Did you see that guy?
Yep.
And what's great is that he went running away because the kid caught him.
So they just have footage of him who were sprinting away from the school.
They will never get me.
There was a little toilet paper on a shoe as he was running down the hallway.
Looking great.
I liked the one guy.
There was a 75-year-old teacher.
This guy, he got busted because what he was doing was,
masturbating in the hallway of the school.
Is that frowned upon?
Yes, it is.
Especially when you lay down in front of the lockers, like you're at your house.
Jacking it, jacking it, jacking it, jacking it, spike in it, spike in it.
You got to get comfortable, Vinny.
You're going to do walk around and jerk it?

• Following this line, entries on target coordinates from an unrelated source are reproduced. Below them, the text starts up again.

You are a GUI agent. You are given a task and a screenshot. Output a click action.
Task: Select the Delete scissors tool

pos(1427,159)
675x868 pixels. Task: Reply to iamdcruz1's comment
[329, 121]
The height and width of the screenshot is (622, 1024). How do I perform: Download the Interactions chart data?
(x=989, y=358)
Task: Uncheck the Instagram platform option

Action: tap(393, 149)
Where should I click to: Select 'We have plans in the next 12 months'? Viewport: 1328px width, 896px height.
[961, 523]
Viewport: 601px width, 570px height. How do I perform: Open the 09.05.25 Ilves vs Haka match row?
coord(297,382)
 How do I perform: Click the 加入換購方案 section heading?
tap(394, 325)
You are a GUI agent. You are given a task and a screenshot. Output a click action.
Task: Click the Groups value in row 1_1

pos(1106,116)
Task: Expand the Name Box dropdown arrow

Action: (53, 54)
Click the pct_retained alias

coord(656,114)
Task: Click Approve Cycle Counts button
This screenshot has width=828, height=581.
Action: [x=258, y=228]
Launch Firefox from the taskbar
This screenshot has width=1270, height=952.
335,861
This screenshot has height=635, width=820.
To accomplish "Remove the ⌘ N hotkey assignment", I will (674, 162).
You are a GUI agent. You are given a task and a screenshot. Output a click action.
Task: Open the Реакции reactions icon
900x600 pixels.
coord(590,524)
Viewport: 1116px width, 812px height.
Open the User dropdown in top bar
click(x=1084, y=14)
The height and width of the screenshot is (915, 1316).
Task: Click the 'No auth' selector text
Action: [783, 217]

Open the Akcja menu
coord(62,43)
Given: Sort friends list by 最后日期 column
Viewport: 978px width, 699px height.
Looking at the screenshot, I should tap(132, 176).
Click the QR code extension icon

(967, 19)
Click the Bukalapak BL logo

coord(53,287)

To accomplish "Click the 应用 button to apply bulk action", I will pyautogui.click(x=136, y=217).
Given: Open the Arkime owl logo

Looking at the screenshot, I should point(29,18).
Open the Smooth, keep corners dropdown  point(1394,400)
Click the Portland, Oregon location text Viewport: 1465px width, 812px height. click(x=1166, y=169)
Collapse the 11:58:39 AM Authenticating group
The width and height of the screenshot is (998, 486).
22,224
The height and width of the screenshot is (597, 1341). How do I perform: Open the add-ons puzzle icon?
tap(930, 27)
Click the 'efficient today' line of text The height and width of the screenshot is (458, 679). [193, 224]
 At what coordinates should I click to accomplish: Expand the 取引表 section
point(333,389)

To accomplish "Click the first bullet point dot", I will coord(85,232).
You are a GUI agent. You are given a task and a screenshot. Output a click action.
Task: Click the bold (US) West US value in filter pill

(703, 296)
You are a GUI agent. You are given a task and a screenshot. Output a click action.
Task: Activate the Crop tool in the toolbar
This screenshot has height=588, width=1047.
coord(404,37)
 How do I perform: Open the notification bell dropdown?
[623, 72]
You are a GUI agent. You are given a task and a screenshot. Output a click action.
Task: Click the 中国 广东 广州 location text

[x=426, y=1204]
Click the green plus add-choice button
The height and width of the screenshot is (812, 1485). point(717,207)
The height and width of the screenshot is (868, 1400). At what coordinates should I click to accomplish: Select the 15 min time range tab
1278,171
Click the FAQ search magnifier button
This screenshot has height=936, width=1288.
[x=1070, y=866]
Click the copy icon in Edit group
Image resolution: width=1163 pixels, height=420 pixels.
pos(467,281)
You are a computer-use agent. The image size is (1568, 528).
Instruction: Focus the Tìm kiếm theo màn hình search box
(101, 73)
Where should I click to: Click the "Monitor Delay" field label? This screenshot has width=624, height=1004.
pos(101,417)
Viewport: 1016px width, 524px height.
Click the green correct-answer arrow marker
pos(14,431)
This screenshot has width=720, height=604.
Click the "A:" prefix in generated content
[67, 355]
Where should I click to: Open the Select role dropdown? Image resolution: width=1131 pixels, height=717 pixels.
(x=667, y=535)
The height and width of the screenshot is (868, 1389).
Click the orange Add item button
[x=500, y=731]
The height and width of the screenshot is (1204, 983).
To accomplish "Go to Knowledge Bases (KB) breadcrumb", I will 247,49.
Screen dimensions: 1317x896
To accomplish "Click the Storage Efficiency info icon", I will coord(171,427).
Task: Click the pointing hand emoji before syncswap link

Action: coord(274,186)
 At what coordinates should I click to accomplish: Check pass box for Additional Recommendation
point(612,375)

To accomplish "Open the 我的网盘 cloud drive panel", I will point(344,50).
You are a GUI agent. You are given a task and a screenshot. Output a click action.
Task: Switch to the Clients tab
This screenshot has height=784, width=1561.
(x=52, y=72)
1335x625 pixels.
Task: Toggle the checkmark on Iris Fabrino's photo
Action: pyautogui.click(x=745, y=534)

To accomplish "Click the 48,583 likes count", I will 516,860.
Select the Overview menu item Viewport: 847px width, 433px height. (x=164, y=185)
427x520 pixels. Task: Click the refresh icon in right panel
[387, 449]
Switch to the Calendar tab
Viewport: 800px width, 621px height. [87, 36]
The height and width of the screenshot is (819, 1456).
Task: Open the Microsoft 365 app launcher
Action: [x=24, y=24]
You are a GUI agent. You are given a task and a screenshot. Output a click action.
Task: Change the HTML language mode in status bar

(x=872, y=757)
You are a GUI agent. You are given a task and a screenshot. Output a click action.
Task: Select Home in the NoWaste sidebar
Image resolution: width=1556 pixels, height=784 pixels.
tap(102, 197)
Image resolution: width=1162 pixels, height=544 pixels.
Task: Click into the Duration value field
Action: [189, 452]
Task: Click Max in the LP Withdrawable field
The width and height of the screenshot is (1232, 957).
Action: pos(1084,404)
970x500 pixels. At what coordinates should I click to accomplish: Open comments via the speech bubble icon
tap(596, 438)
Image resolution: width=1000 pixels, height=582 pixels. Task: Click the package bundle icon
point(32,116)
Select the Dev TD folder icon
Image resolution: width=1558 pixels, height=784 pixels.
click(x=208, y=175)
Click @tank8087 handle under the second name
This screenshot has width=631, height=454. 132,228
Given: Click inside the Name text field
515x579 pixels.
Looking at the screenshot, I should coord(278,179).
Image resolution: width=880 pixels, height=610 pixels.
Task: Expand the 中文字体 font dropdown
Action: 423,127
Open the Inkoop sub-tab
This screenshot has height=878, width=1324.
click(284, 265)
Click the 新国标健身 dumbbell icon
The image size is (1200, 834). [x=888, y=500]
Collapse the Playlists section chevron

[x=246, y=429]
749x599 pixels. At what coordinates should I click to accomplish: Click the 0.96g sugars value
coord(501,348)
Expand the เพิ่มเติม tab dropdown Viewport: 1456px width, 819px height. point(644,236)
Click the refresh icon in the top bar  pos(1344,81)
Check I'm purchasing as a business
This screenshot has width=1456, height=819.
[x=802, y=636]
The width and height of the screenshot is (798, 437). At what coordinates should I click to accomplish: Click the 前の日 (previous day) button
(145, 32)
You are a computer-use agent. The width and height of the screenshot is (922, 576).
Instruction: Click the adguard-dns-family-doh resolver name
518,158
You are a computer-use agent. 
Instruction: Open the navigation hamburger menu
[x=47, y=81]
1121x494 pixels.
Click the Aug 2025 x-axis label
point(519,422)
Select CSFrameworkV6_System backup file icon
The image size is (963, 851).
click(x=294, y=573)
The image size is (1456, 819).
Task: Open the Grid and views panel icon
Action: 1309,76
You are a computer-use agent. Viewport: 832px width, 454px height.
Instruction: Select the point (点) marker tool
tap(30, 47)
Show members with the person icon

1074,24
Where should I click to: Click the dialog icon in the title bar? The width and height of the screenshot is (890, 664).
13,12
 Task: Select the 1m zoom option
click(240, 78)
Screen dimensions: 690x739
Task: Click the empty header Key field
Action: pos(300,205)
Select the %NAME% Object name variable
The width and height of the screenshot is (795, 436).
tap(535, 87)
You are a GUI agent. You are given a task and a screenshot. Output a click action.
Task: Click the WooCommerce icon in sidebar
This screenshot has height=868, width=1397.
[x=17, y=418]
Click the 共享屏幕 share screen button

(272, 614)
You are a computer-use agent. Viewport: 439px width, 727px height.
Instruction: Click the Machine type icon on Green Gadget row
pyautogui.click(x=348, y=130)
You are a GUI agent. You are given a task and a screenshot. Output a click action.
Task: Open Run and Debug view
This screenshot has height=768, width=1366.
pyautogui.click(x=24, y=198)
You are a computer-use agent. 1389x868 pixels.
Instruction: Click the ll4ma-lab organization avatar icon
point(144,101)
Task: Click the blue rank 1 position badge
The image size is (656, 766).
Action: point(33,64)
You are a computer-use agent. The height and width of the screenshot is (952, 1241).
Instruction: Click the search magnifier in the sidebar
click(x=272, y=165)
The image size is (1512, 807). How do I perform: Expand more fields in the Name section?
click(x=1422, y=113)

By the way, I'm your host.
My name is Vinny Paul.
You know, this is Carl Hamburger.
Hey, what's happening, Vinny?
We got to talk about last week before we talk about this week.
Are you sure you want to do that?
No, I'm not happy with what's going on with the voting from last week.
Well, I will remind everybody that we are tied three to three.
Yes.
First person to five wins.
Loser has to spin the wheel of consequences.
And currently this week, I just.
80% going to Vinnie Paulino with Kathy Knights.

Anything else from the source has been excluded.